Question

The solubility product of a salt having formula ${M_2}{X_3}$ is $2.2 \times {10^{ - 20}}$. If the solubility of an another salt having formula ${M_2}X$ is twice the molar enthalpy of ${M_2}{X_3}$, the solubility product of ${M_2}X$ is:
A.$3 \times {10^{ - 12}}$
B.$9.16 \times {10^{ - 5}}$
C.$4.58 \times {10^{ - 5}}$
D.$2.76 \times {10^{ - 18}}$

Answer 1

Hint:When we have to calculate the molarity of an ion and its solubility product is known, we find the solubility of the ion in the solution as it is equal to the concentration of the ion in the given solution. The solubility product or ${{\text{K}}_{{\text{sp}}}}$ represents the equilibrium between a salt and its dissociated ions in a solution.

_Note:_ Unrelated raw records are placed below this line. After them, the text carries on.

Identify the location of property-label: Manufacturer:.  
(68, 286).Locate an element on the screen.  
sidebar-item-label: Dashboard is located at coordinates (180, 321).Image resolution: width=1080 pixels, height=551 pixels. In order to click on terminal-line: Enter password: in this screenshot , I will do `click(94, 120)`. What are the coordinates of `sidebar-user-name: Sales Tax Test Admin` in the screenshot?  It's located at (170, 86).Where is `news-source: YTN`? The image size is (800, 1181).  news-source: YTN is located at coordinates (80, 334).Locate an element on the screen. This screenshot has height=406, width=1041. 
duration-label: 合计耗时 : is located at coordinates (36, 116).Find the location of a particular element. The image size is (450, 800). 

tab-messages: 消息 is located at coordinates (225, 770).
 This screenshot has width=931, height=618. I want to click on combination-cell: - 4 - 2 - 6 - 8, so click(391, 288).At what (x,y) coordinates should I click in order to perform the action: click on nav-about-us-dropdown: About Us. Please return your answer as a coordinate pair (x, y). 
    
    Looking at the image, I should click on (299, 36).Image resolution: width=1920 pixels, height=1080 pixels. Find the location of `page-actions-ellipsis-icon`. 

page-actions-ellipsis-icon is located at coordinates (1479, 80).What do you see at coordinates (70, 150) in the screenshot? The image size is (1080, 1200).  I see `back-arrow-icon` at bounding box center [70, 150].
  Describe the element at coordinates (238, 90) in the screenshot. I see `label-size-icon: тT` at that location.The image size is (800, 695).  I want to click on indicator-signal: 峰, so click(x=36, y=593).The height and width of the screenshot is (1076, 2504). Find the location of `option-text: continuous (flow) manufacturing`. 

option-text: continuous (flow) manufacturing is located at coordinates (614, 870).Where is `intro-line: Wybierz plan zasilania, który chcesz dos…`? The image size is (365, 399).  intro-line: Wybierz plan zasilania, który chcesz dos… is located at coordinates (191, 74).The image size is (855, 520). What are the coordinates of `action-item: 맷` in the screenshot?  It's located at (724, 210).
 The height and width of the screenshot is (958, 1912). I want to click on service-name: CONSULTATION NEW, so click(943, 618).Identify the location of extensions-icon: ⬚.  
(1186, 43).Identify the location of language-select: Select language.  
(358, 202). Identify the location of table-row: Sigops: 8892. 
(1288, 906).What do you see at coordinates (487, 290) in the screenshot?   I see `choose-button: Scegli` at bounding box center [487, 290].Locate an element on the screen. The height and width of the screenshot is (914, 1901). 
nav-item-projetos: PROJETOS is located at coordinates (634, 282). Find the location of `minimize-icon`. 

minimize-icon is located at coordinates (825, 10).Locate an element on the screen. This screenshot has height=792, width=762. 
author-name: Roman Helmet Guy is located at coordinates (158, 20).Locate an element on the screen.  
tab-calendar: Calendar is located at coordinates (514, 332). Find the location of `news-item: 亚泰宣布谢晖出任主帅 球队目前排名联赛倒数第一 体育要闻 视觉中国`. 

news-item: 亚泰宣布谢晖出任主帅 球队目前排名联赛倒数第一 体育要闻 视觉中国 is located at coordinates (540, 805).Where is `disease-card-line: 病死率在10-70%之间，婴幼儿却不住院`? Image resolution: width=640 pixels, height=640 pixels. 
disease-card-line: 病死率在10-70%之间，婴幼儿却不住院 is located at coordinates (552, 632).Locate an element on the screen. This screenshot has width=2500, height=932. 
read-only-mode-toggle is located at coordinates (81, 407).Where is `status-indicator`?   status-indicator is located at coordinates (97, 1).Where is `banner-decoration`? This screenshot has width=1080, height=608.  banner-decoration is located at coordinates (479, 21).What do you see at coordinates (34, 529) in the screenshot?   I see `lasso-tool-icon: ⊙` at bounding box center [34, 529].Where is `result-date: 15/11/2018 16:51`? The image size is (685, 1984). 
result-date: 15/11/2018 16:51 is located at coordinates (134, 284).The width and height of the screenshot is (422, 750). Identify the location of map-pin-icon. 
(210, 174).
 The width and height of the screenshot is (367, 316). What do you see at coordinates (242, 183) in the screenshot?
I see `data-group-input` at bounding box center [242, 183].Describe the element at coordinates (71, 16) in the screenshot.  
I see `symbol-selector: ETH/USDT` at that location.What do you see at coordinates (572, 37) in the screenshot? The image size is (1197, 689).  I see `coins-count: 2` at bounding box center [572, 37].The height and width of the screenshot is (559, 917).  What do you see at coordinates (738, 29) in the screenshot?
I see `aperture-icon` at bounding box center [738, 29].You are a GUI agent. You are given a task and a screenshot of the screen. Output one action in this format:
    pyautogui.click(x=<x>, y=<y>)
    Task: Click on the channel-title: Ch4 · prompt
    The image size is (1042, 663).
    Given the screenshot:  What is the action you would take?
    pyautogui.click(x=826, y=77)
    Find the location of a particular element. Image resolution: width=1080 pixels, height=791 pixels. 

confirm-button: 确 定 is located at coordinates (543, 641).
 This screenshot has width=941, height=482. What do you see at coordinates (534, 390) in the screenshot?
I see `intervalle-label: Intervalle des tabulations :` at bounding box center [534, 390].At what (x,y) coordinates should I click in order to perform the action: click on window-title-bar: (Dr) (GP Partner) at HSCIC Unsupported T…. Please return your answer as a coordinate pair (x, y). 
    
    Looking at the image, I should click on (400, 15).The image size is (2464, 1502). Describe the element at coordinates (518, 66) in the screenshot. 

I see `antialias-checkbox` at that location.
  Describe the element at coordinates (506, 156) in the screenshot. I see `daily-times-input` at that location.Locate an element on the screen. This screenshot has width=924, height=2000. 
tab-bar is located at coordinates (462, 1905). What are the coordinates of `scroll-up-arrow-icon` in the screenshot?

Complete step by step answer:
The solubility product constant of a salt is the equilibrium constant for the dissolving of a solid salt into water making an aqueous solution. When the solid substance is in equilibrium with its saturated solution, the product of the concentrations of the constituent ions present in the solution gives the solubility product. The solubility product can also be expressed in terms of the solubility of ions formed by dissociation in the solution.
The dissolution of ${M_2}{X_3}$ is given as,
${M_2}{X_3}(s) \rightleftharpoons 2M\left( {aq} \right) + 3X\left( {aq} \right)$
Considering the concentration of M as x, concentration of X is $\dfrac{3}{2}x$.
We know that solubility products are given as the product of the concentrations or solubilities of the constituent ions. Hence, ${K_{sp}} = {\left( x \right)^2}{\left( {3x/2} \right)^3} = 2.2 \times {10^{ - 10}}$
$ \Rightarrow {x^3} = 6.5 \times {10^{ - 11}}$
$\therefore x = 4 \times {10^{ - 4}}$
So, the molar solubility of M is $\dfrac{1}{2}\left( {4 \times {{10}^{ - 4}}} \right) = 2 \times {10^{ - 4}}$
The solubility of ${M_2}X$ is given as twice the molar enthalpy of ${M_2}{X_3}$
${M_2}X \rightleftharpoons 2M(aq) + X(aq)$
Let the solubility of X as y.
${K_{sp}} = {\left( {2y} \right)^2}\left( y \right) = 4{y^3}$
${K_{sp}} = 4{\left( {4 \times {{10}^{ - 4}}} \right)^3} = 3 \times {10^{ - 12}}$

Hence, the correct answer is A.

Note:
The equilibrium constant is in general numerically calculated by allowing the reaction under consideration to proceed to equilibrium and then measuring the concentrations of each constituent present in the reaction mixture. Since the concentrations of the constituents of the reaction mixture are measured at equilibrium, the equilibrium constant always has the same value for a given reaction irrespective of the initial amount taken of the reactants.